In what could be a seismic shift in the Philadelphia mayor’s race, City Council President Darrell Clarke yesterday said he’s definitely not seeking the mayor’s office, and City Controller Alan Butkovitz indicated he may jump into the race.
It’s hardly shocking that Clarke has decided not run. The Democratic mayoral primary is just over four months away, and most thought that if Clarke were going to run, we’d know it by now.
But he was the consensus choice of city labor leaders and many others, someone who could mount a serious campaign in a hurry if he chose to. Since he hadn’t said one way or the other, no one could rule out the possibility.
Clarke settled the matter yesterday with a statement saying he loves his job and wants to stay in City Council.
It took Clarke a long time to reach his decision though, and one potential candidate who found his fence-sitting frustrating was Butkovitz.

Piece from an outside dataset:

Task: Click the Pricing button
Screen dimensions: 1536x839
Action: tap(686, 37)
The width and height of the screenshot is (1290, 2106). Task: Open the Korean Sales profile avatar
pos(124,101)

Butkovitz made it clear months ago he wanted to run for mayor. He engaged an experienced campaign team, but found it hard to raise money, particularly from unions, as long as there was a chance Clarke might run.
In November, Butkovitz called the whole thing off, said he wasn’t running. But he said yesterday Clarke’s announcement might change his thinking.
“The phone is ringing off the hook today,” he said. “There’s a large number of people, contributors, activists, calling up and asking me to get into the race. We’re going to have to put a barometer into the water here and figure out what the lay of the land is.”
One problem, he said, is the city’s campaign finance law, which limits individual contributions, but doesn’t prohibit independent groups from spending whatever they want to help a candidate. And court decisions permit rich candidates to spend as much as they want on their own campaigns.
“So certain people, if they have money in their own pocket, or if they have billionaire friends, have no limits on their fundraising,” Butkovitz said. “Middle-class people who have experience and ideas have to get through an obstacle course, which involves a lot of organization and a lot of contributors, and generally that takes time.”
Having lost so much time waiting for Clarke to make up his mind, Butkovitz sees a difficult road ahead.Clarke, by the way, is offering no apologies to Butkovitz for making his decision at his own pace.
“The reality is that Mr. Butkovitz jumped out early on,” Clarke told me. “He made a decision to run without talking to me, but he did reference the fact that if I ran, he wouldn’t run. He subsequently made a decision that he would no longer run. It had nothing to do with my level of interest.”
Labor looks for a horse
Butkovitz says he’ll take a few weeks and think it over.
Where do the unions go now? I asked Electricians Local 98 business manager John Dougherty, the city’s most politically influential labor leader.
“I’m staying with the labor movement on the sidelines,” Dougherty told me. “We’re going to wait to see how the field plays out. And you know, the Philadelphia Building Trades, the Philadelphia AFL-CIO, some of the think tanks have all said they’re going, to the best of their ability, to sit down and try to build consensus.”
A consensus candidate for city labor leaders would be a new and potentially potent development. In the past, unions have divided their support among mayoral candidates. Whether they can agree on someone this time remains to be seen. Dougherty says that could be Butkovitz, could be somebody else.
If Butkovitz decides not to get in, the current field consists of state Sen. Anthony Williams, former District Attorney Lynne Abraham, and attorney Ken Trujillo. Three others say they plan to run — former Judge Nelson Diaz, communications executive Doug Oliver, and former state Sen. Milton Street.
Larry Ceisler, the publisher of the website PoliticsPA, said the confirmed exit of Clarke, who is African-American, has a clear beneficiary.
“I think, for Tony Williams, it’s really going to help his fundraising,” Ceisler said. “The fact is he’s the only major African- American candidate left in the race. In many ways, it’s his election to lose.”
But Ceisler said Clarke’s decision gives every candidate a bit more room to maneuver, and multi-candidate fields can produce surprising results.
The filing deadline to enter the race is March 10. The primary is May 19.